The conclusion presented in the article however, is not that, I can agree with that (even if it's obvious). Their conclusion is that people stop believing in the problem. Probably not true, probably not even the right conclusion to draw from the data presented. If you present a "fact" and then *a* solution that may or may not address the problem, may or may not be optimal, and may reveal you as having a controversial political bias then you are basically asking for people to screw up your experiment.
First, upon deciding you have a political bias that opposes mine, I immediately doubt or question your "facts". I may think there's a problem, but I am going to assume you are lying or being intentionally deceptive. Rather than internalize your facts, I will replace them with my own (possibly wrong) facts.
Second, I assume that the purpose of the test is to lie/mislead/misrepresent truths for the purposes of accomplishing a goal I may not agree with.
Third, even if I believe your facts, even if I don't care about motives, if I believe the solution causes more problems than it solves, I will choose instead to let the problem continue.
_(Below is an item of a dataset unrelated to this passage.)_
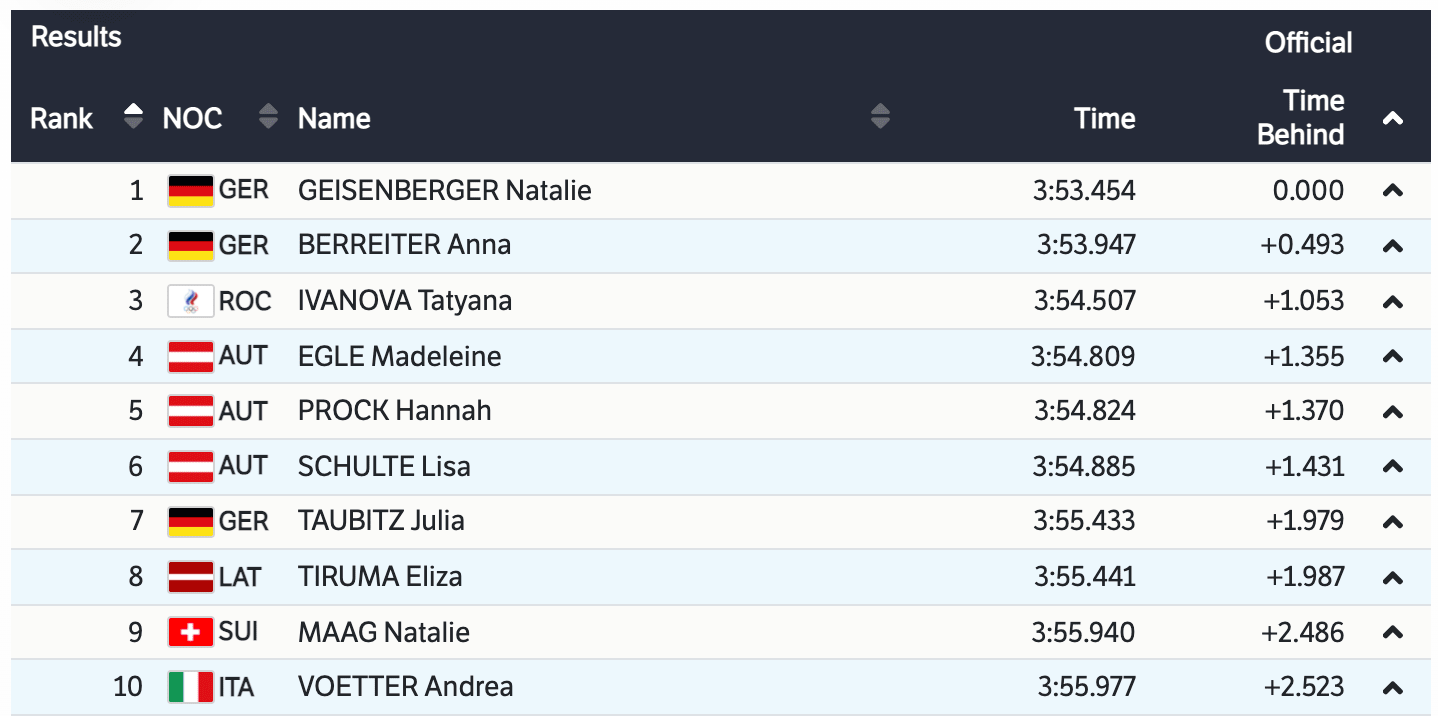Toggle details chevron for BERREITER Anna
If I have chicken pox and the cure might cause cancer 10% of the time, but will definitely heal me, I would just suffer in silence. This is a no brainer, but the issues behind politics are far more complicated and have much more significant impacts and unintended consequences, not to mention that different people will weigh the solutions differently.
Maybe the paper was smarter than all that, I'm not going to pay good money to read soft science. I spent enough time with academics to distrust the paper factory even in hard sciences, in the soft sciences it's just utter bullshit to the core, and the article more or less confirms it.